When we look at the life, transformation and then work and teaching of Paul, it seems almost humorous for him to state that he is not ashamed of the Gospel. No kidding! Paul, who had a dramatic conversion to being a christ follower.  Paul, who went on to take 3 significant missionary journeys and taught, preached and started churches. Of course he’s not ashamed of the gospel, it’s the opposite of that, he is proud of it.  But maybe he is making some space for some of us that do feel ashamed sometimes. Not ashamed of God’s saving work in the world, but very conflicted about how that has been communicated. We are confused about how we articulate the gospel and salvation and when it is appropriate or tolerable to do that without being labeled some kind of Jesus freak. We want to be subtle, not wanting to offend or be pushy.

 Mary Austin writes: “Paul proclaims that he is not ashamed of the gospel, but I often find myself ashamed of the church, and what we have done, collectively, in the name of the gospel.  How do we separate God’s good news from our flawed expression of it?  Are there places where we should be ashamed?  Where do we find God’s “righteousness,” as Paul calls it, mixed in with our human frailty?” (

“Maybe Paul is being gracious to us there. If you are ashamed I get it, but I’m not” (Bible Worm podcast).
Yet as we go on, these verses offer that it is God who is faithful to us first. We are inspired by the faithfulness and love of God and respond with faith and love.

For many in the biblical text salvation was understood as deliverance from physical danger. Freed from Egypt, crossing the Red Sea, these are defining stories. For us, it might be truer to say that salvation is deliverance from being caught in cycles of sin and thinking that we can save ourselves. God’s desire for salvation is expansive, it reaches to us and on to creation itself. It starts with God and then we mirror or respond to God’s actions. Humans are enveloped in God’s justice and righteousness. It is a gift. This grace that God offers us, we can’t achieve it but it is abundantly offered, just because we are deeply and fully held in the love of God.

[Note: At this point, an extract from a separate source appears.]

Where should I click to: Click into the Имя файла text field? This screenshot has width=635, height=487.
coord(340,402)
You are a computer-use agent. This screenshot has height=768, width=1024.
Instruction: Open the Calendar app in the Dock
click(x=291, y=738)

A podcast I really appreciate is Bible Worm, where a Jewish and Christian theologian reflect together on the text for the week. Coming out of the book of Matthew as we follow the narrative lectionary and now turning to Romans they paint a picture of Salvation this way.

“Salvation - Yes, it's where you will go when you die but in this text it is a setting free from the power of oppression in the world here and now. Talking about the world constructed by those with ruling power. Proclaiming a Gospel that Caesar is no longer Lord, Jesus Christ is Lord. The way that Rome has ordered the world in ways that are unjust is no longer the way the world is going to be. But we are working together with God to this more just world. And that’s what salvation is, that’s what justice is, that’s what righteousness is” (Bible Worm Podcast)

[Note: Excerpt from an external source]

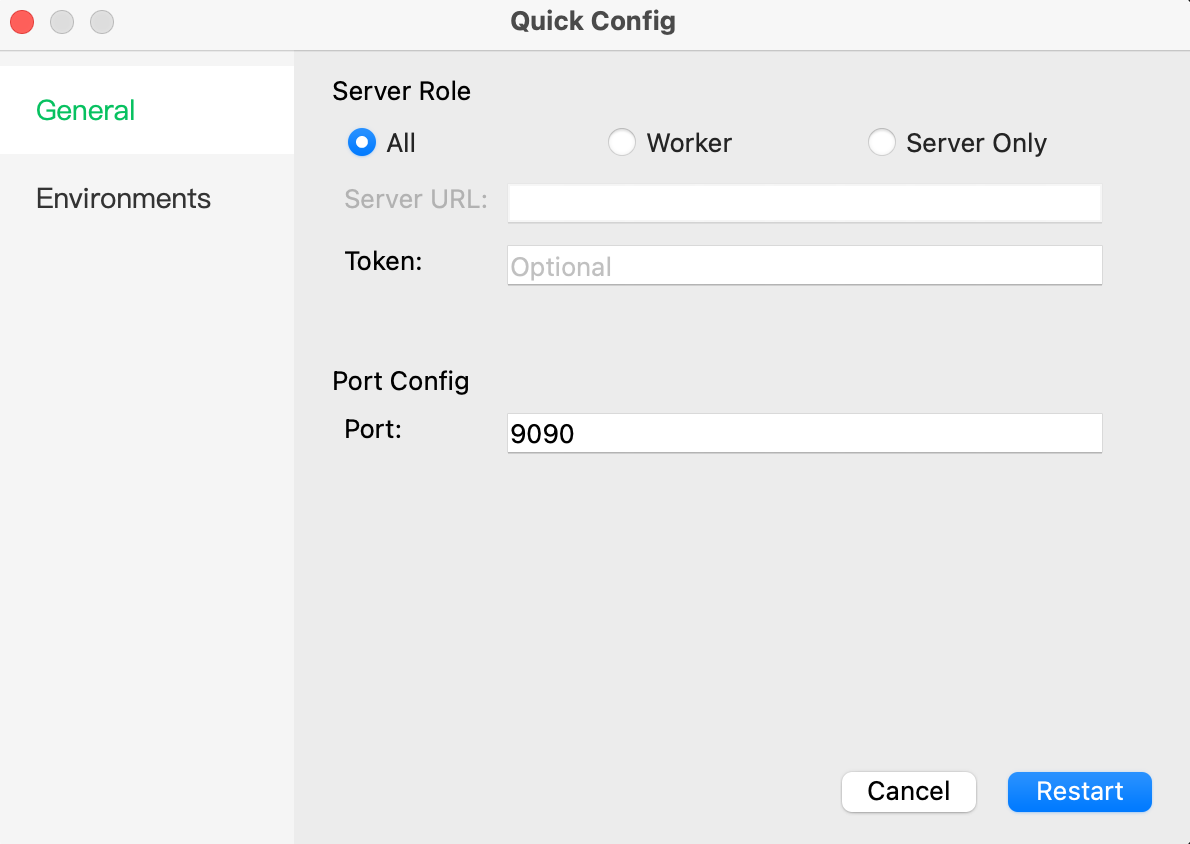Focus the Server URL input field
The height and width of the screenshot is (844, 1190).
[804, 203]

“God is acting in ways in the world that nudge the world closer to justice. And God is faithful to us and so when we live in faithful response to God then we must also move the world towards justice.” (Bible Worm Podcast) “We trust in God and God trusts in us and together we work to move the world towards the just community that God has in mind”
I think I can work with that definition and live into that invitation.

“Let’s trust that God is bringing about a new world that is closer to justice. Let's be faithful in our response, not be ashamed of our role. Let’s talk to people about a more just world that is possible.”

As we approach this table where we tell the story of Jesus' life, death and resurrection, we do proclaim it as good news. We are taking Jesus' life into us and allowing this community and our life together to shape us for God’s work in the world. We are acknowledging that we don’t have to generate love and justice on our own but we do it in response to what God has already done for us. God has faith in us and with us. May we respond in kind with faith.